Regardless of local regulatory changes it’s hard to deny there are shifting consumer opinions that advertisers would do well to understand. Following Cambridge Analytica a number of ‘common place’ adtech data techniques have found themselves splashed on front pages as scandalous invasions of privacy, and certainly few consumers truly realised how far their data is being used before. Yet it’s easy to over exaggerate this effect too - whilst many newspapers have axes to grind against the big tech platforms we haven’t seen widespread consumer action as a result of any of these changes. It is however hard to imagine a world in 10/20 years’ time where one way or another consumers haven’t taken over far more control of their personal data and how it’s used.
If that’s an opt-in future the industry has a lot of work to do. There are many articles showing the ‘dark’ side of data usage, but it’s hard to see who will tell the good side. Accepting ad tracking might genuinely make your web experience better (more relevant, fewer ads, lower frequencies, whilst also heling tackle ad fraud and other issues) but that means someone will have to convince people of these benefits. If we want consumers to share their data we’ll have to find ways to make it a decent value exchange for them.
"You need to make sure you are using data to be relevant to more people, not visible to fewer"
And then there’s the question of whether the relentless data chase is worth it in the first place. My simple guidance on this is that you need to make sure you are using data to be relevant to more people, not visible to fewer. All too often marketers’ approaches involve layering on countless data sets until the audience they are looking for is so specific they can hardly find them - with the best data in the world there are still many long tail consumers who will end up buying your products and growing your brands without ever giving off any signals that they might be about to, cutting them out of your reach is a very risky path to go down. The ‘wastage’ of untargeted audiences also seeing your traditional media campaigns is one of the reasons channels like TV are so great at fame and brand building.
Data has a safer role to play in the ‘personalisation at scale’ space, ensuring you are reaching that broader audience but trying to tailor messages within it which are most likely to grab people’s attention, move them down the funnel and help them convert. Even here the industry has jumped to advanced data solutions being the answer when good old fashioned context (known well to traditional print media planners) often brings the same or greater effects far more easily and is certainly far from being maximised to date.
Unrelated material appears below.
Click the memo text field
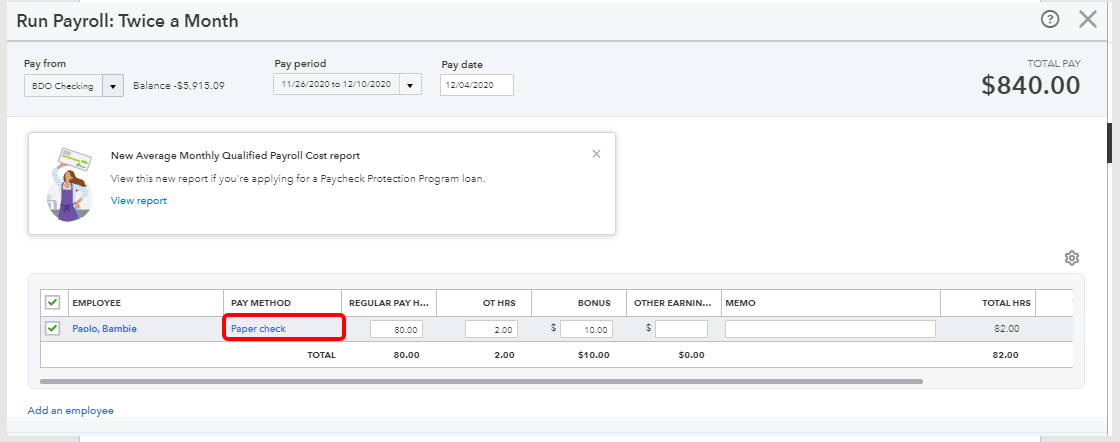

You might happen to know that someone is a massive sports fan based on their data, but if they’re currently looking up the weather they might not be in the mindset to pay attention to anything sports related, or realise at all that an advert had been customised to better suit them. Yet if they’re specifically looking at sports pages as your advert reaches them, then you can be pretty sure that they will be contextually thinking about sport and an appropriately themed ad will hit home. In these cases you can throw your data sets out, the fact that people are there at that moment is enough to identify them whoever they are. It’s clearly nothing new (see the past 50+ years of print media) but it’s been notable that big tech players like Google have started to talk up this approach as the future in their own channels now.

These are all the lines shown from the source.